══ Provided data

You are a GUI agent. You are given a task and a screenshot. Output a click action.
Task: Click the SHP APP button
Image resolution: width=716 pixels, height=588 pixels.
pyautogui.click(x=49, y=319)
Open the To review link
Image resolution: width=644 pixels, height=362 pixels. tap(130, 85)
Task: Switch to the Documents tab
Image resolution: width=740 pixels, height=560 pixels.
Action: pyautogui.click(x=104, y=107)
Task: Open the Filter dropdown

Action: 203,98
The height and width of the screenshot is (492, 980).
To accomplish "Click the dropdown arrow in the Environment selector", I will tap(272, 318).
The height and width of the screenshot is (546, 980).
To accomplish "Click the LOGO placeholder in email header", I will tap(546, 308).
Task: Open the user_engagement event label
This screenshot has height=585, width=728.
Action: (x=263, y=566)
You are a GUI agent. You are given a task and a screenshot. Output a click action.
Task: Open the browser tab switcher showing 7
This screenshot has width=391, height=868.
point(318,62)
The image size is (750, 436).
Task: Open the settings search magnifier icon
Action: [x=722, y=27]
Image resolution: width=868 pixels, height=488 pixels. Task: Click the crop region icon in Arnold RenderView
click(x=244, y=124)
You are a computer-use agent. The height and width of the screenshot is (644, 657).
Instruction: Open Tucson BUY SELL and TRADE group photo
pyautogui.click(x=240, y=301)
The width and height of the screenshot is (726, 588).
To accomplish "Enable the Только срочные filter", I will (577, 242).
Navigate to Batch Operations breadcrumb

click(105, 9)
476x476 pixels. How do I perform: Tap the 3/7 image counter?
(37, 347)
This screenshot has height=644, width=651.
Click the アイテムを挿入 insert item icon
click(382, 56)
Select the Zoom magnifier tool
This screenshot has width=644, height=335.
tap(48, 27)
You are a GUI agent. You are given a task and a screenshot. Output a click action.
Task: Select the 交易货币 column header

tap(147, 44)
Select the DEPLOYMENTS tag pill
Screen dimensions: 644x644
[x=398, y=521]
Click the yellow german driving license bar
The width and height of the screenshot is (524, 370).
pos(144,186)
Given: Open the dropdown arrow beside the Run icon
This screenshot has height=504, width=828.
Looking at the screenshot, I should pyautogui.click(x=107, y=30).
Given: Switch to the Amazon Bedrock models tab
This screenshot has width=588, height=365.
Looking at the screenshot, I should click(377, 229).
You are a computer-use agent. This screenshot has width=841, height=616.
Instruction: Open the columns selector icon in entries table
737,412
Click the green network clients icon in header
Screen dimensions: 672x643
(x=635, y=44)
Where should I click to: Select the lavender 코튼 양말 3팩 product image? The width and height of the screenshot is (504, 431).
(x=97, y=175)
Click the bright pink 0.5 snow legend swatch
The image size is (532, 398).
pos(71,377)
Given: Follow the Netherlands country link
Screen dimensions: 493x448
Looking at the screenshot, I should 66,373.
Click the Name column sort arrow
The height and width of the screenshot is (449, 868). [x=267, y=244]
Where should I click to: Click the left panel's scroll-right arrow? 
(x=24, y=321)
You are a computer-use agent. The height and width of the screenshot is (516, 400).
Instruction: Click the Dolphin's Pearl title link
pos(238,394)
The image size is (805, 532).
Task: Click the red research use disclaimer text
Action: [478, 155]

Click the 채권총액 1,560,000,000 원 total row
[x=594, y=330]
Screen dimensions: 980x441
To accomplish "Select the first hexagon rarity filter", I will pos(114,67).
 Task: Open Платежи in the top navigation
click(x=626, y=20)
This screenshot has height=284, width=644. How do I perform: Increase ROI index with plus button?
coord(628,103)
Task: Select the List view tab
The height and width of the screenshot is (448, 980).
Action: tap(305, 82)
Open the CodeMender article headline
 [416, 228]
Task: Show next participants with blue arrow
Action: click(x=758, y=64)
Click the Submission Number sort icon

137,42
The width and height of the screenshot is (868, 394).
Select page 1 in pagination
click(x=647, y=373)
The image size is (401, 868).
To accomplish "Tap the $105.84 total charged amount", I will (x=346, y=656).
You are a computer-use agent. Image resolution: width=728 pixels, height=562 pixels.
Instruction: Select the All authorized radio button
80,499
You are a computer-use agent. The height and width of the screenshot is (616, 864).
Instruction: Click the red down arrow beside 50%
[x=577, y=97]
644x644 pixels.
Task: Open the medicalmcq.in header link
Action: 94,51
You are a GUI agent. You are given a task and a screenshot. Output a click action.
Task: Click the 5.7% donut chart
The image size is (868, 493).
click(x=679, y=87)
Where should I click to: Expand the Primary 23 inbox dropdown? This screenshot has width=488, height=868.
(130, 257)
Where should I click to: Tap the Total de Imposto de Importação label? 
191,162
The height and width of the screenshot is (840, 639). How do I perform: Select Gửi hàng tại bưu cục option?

════

» **Task details**
An exact reproduction of all the entries above is required.

» **Result of the task**
You are a GUI agent. You are given a task and a screenshot. Output a click action.
Task: Click the SHP APP button
Image resolution: width=716 pixels, height=588 pixels.
pyautogui.click(x=49, y=319)
Open the To review link
Image resolution: width=644 pixels, height=362 pixels. tap(130, 85)
Task: Switch to the Documents tab
Image resolution: width=740 pixels, height=560 pixels.
Action: pyautogui.click(x=104, y=107)
Task: Open the Filter dropdown

Action: 203,98
The height and width of the screenshot is (492, 980).
To accomplish "Click the dropdown arrow in the Environment selector", I will tap(272, 318).
The height and width of the screenshot is (546, 980).
To accomplish "Click the LOGO placeholder in email header", I will tap(546, 308).
Task: Open the user_engagement event label
This screenshot has height=585, width=728.
Action: (x=263, y=566)
You are a GUI agent. You are given a task and a screenshot. Output a click action.
Task: Open the browser tab switcher showing 7
This screenshot has width=391, height=868.
point(318,62)
The image size is (750, 436).
Task: Open the settings search magnifier icon
Action: [x=722, y=27]
Image resolution: width=868 pixels, height=488 pixels. Task: Click the crop region icon in Arnold RenderView
click(x=244, y=124)
You are a computer-use agent. The height and width of the screenshot is (644, 657).
Instruction: Open Tucson BUY SELL and TRADE group photo
pyautogui.click(x=240, y=301)
The width and height of the screenshot is (726, 588).
To accomplish "Enable the Только срочные filter", I will (577, 242).
Navigate to Batch Operations breadcrumb

click(105, 9)
476x476 pixels. How do I perform: Tap the 3/7 image counter?
(37, 347)
This screenshot has height=644, width=651.
Click the アイテムを挿入 insert item icon
click(382, 56)
Select the Zoom magnifier tool
This screenshot has width=644, height=335.
tap(48, 27)
You are a GUI agent. You are given a task and a screenshot. Output a click action.
Task: Select the 交易货币 column header

tap(147, 44)
Select the DEPLOYMENTS tag pill
Screen dimensions: 644x644
[x=398, y=521]
Click the yellow german driving license bar
The width and height of the screenshot is (524, 370).
pos(144,186)
Given: Open the dropdown arrow beside the Run icon
This screenshot has height=504, width=828.
Looking at the screenshot, I should pyautogui.click(x=107, y=30).
Given: Switch to the Amazon Bedrock models tab
This screenshot has width=588, height=365.
Looking at the screenshot, I should click(377, 229).
You are a computer-use agent. This screenshot has width=841, height=616.
Instruction: Open the columns selector icon in entries table
737,412
Click the green network clients icon in header
Screen dimensions: 672x643
(x=635, y=44)
Where should I click to: Select the lavender 코튼 양말 3팩 product image? The width and height of the screenshot is (504, 431).
(x=97, y=175)
Click the bright pink 0.5 snow legend swatch
The image size is (532, 398).
pos(71,377)
Given: Follow the Netherlands country link
Screen dimensions: 493x448
Looking at the screenshot, I should 66,373.
Click the Name column sort arrow
The height and width of the screenshot is (449, 868). [x=267, y=244]
Where should I click to: Click the left panel's scroll-right arrow? 
(x=24, y=321)
You are a computer-use agent. The height and width of the screenshot is (516, 400).
Instruction: Click the Dolphin's Pearl title link
pos(238,394)
The image size is (805, 532).
Task: Click the red research use disclaimer text
Action: [478, 155]

Click the 채권총액 1,560,000,000 원 total row
[x=594, y=330]
Screen dimensions: 980x441
To accomplish "Select the first hexagon rarity filter", I will pos(114,67).
 Task: Open Платежи in the top navigation
click(x=626, y=20)
This screenshot has height=284, width=644. How do I perform: Increase ROI index with plus button?
coord(628,103)
Task: Select the List view tab
The height and width of the screenshot is (448, 980).
Action: tap(305, 82)
Open the CodeMender article headline
 [416, 228]
Task: Show next participants with blue arrow
Action: click(x=758, y=64)
Click the Submission Number sort icon

137,42
The width and height of the screenshot is (868, 394).
Select page 1 in pagination
click(x=647, y=373)
The image size is (401, 868).
To accomplish "Tap the $105.84 total charged amount", I will (x=346, y=656).
You are a computer-use agent. Image resolution: width=728 pixels, height=562 pixels.
Instruction: Select the All authorized radio button
80,499
You are a computer-use agent. The height and width of the screenshot is (616, 864).
Instruction: Click the red down arrow beside 50%
[x=577, y=97]
644x644 pixels.
Task: Open the medicalmcq.in header link
Action: 94,51
You are a GUI agent. You are given a task and a screenshot. Output a click action.
Task: Click the 5.7% donut chart
The image size is (868, 493).
click(x=679, y=87)
Where should I click to: Expand the Primary 23 inbox dropdown? This screenshot has width=488, height=868.
(130, 257)
Where should I click to: Tap the Total de Imposto de Importação label? 
191,162
The height and width of the screenshot is (840, 639). How do I perform: Select Gửi hàng tại bưu cục option?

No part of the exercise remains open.